I'm the long shadow behind you, you the girl with the boyfriend out of town. You say -each finger dragging the round dial, rigid plastic like planetary rings - that he telephoned you. It doesn't matter if I don't believe that. We've been weaving in this taxi for an hour now, skipping out to buy cigarettes and beer, which he clumsily hides. You've moved in closer, anxious for him or wary of the camera. He's already drawling, although it will be years before he fully masters that infamous lip curl and by then I will be chasing sunsets in Europe and he won't talk to the flash bulb men who stalk his dreams and up-skirt his women.

She meets him at some dive hotel, paint peeling from the bar door, puncturing her fancy fantasies. He told her he was famous, is famous, will be famous. He is nervous and spills his drink, and when he grabs her hand to draw her closer, he rubs her arm in the liquor. She fishes around but doesn't find a handkerchief. 


I pace the floor as they linger down the long dark corridors, skipping out the fire escape for cigarettes and nothing more. Unclear where his attraction gives way to adolescent need he hasn't shaken, he keeps pushing and then of course, it happens. You've been scanning the narrative for this, this trembling, hastened, lizard-tongued kiss.  It isn't impressive: she's hiked up on a metal rail, not undone by his pre-show mania. He doesn't really want her either, but what's worse, in youth - false intimacy or a wasted afternoon? Not that I am one to talk, slipping up behind them in the dark and snipping their silhouette out of the fabric of the afternoon.

It was the sort of mistake that makes your mouth quiver into a smile all afternoon.
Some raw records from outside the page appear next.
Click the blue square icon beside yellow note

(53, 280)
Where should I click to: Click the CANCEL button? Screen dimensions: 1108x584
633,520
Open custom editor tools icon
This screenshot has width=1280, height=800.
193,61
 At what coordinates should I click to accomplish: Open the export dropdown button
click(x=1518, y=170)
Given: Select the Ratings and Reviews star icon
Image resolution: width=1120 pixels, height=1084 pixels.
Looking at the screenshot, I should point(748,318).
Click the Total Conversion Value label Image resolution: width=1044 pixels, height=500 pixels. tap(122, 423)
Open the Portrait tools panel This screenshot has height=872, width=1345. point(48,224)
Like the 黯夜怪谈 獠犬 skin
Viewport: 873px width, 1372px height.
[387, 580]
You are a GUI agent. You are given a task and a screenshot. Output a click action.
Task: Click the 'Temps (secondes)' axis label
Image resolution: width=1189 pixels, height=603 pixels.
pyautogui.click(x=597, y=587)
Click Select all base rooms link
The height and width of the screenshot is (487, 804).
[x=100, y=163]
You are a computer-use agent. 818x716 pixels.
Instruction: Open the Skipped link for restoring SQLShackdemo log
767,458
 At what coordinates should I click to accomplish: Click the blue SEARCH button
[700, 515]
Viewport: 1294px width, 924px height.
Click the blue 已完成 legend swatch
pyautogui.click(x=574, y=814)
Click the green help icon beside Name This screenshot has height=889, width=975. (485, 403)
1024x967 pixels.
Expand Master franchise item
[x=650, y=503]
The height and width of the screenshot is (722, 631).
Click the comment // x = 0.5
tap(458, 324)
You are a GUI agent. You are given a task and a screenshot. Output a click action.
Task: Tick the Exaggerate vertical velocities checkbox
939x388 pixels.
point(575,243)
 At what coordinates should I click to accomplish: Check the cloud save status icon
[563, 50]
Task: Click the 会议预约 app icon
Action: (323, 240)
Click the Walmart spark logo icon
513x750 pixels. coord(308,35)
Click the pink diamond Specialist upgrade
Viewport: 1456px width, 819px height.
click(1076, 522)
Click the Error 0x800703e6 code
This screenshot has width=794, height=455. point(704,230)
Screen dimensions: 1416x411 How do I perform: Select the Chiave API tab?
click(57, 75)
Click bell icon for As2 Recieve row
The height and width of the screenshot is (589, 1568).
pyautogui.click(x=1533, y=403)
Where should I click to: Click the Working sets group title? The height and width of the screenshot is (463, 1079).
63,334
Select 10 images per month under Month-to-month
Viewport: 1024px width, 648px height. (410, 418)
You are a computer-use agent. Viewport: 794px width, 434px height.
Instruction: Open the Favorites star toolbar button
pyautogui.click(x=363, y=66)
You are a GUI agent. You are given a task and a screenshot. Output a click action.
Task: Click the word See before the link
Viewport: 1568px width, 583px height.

The sort that you keep in your pocket for long afternoons, for little disappointments, for office jobs that pay too little. Bad kiss in the low afternoon light. Bad kiss then he’s gone, not even one glance behind, to play a show that you don’t stay to see. Better that way: you don’t buy his records, either, or read about him in the papers. Sometimes, though, they run that picture, and your heart kicks up underneath your dress, and you wonder if it looks like you in the picture, really. And does it really look like him?

*One of the most iconic photographs of Elvis Presley, ‘The Kiss’ taken in 1966 by Alfred Wertheimer, pictures him kissing an unknown woman. Several years ago, this woman was revealed to be Barbara Gray.